Adjustments to the tracing parameters have a big impact on the tracing quality. Therefore they have to be chosen with great care. Guidelines on how to choose them are provided in the choosing_parameters.pdf that is provided with the programm. The parameters that can be chosen are: "sigma_smooth", "sigma_conf", "r_min", "r_max", "steps", "thresh", "r_step", and "min_loop_length". From these only "sigma_smooth", "sigma_conf","r_max" and "r_step" have to be chosen for the programm to run, but it is recommended to manually choose all tracing parameters. The default values for the parametes that do not have to be chosen are: r_min = 0, steps = 360, thresh = 0 and min_loop_length = 6. Parameters are set by writing their name followed by a whitespace and then the value they are assigned. These parameters can only be assigned once. An example for setting the "sigma_smooth" parameter to 0.5 would be:

sigma_smooth 0.5

Using default parameter sets

We found a parameterset which worked on almost all of our traced images. This set can be used with the keyword "default_param_set" by the fiber thickness.

Cropping the image

Since many imaging programs add a scalebar or other information at various places to the aquired image, it is possible to only analyze a specified part of the opened image. If the whole image was to be analyzed, any scalebars or text added to it would be considered to be features of the image and traced accordingly, skewing the outcome. In order to crop the image before tracing, the keyword "crop" has to be used, followed by 4 arguments seperated by whitespaces. The four arguments contain two edges of the cropping rectangle in the order, x-coordienate of the first corner of the corpping rectangle, y coordinate of this corner, x coordinate of the other corner and y coordinate of that corner.
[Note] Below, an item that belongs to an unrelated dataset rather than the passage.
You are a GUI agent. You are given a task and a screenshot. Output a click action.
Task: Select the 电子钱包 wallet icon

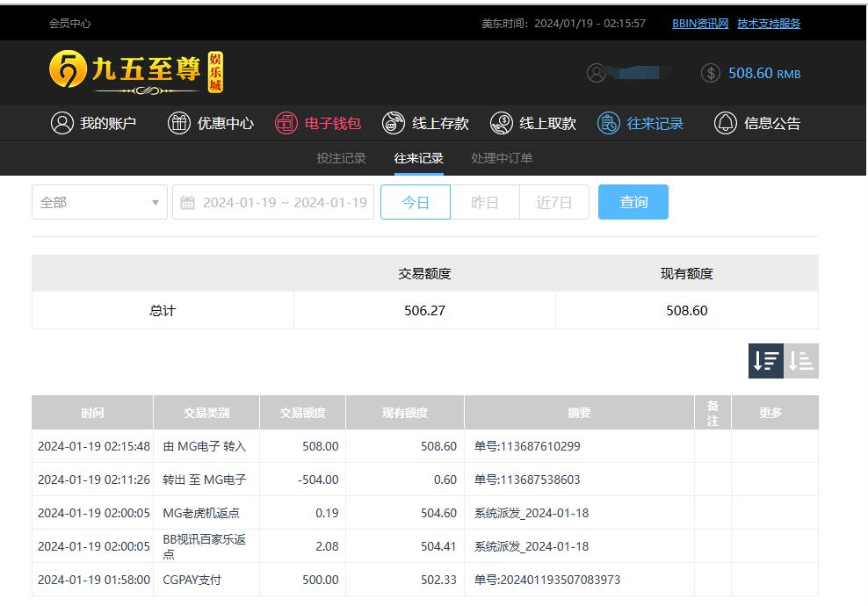286,123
All operations will be performed on the cropped image. A example for how to cropp the image would be:

crop 0 0 1024 884

Cropping can also be used to quickly trace a smaller section of the image in order to more quickly optimize the tracing parameters.

Inverting the image

Use the keyword "invert" without arguments to invert the image to be traced. This will affect all backgrounds of the draw function exept for "original". This is useful, because FiNTA is designed to trace bright fibers on a dark background. If your imaging technique produces dark fibers on a bright background it has to be inverted.
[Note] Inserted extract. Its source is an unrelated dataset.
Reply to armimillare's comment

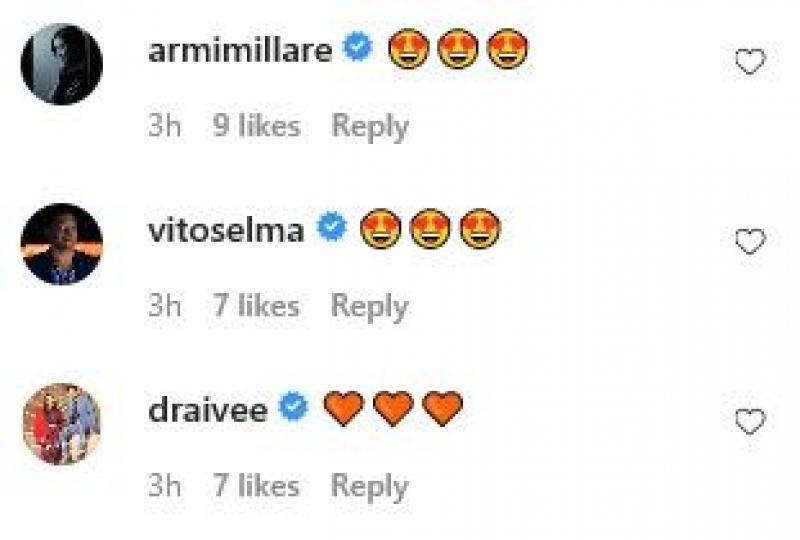(x=370, y=127)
Tracing only one color channel

In many flourecence microscopy images, the different colorchannels of an image correspond to the signals of different wavelengths. Often it is therefor of interest to only consider one specific color channel of the image for tracing. This can be achieved using the "use_channel" keyword followed by a number specifying the channel. The channels start at 1 and due to the color handling of OpenCV, channel 1 usually corresponds to blue, channel 2 corresponds to green and channel 3 corresponds to red. This will affect all backgrounds of the draw function exept for "original".

Image rescaling

By default, the image is rescaled before the tracing, such that the darkest pixel has a brightness of 0 and the brightest one a brightness of 255. This rescaling can be turned off using the "no_rescaling" command.

Tracing start points

In order for the algorithm to function, at least one starting point has to be set on the image. Starting points can be set manually by the keyword "startpoint" followed by the x and y koordinate of the startpoint. A arbitrary number of startpoints can be defined this way by simply using the "startpoint" keyword in several lines each followed by the corresponding koordinates. A function to automatically place startpoints is also provided. It is activated by the keyword "auto_startpoint" and can take between 0 and 3 arguments. The first argument is the maximal number of start points to be created and its default value is 100. The second argument is the minimal distance between the start points. Here already manually created start points are NOT taken into account. Its default vaulue is 20 * r_step. The third argument is the minimum of the negative smaller eigenvalue of the hessian at the startpoint position. It can not be chosen below 0 and its default value is 0. For more information on how this function operates see the choosing_parameters.pdf that is provided with the programm. A example for defining a startpoint manually would be:

startpoint 100 100

and for defining the settings for automated startpoint generation:

auto_startpoint 100 60 10

where a maximal number of 100 startpoints will be generated at least 60 pixel apart and with a minimum negative second order derivative of 10.

The <imagename> keyword

The "<imagename>" keyword can be used in any path that is specified in the settings file. It will be replaced by the name of the image that is beeing analyzed in the respective run of the programm.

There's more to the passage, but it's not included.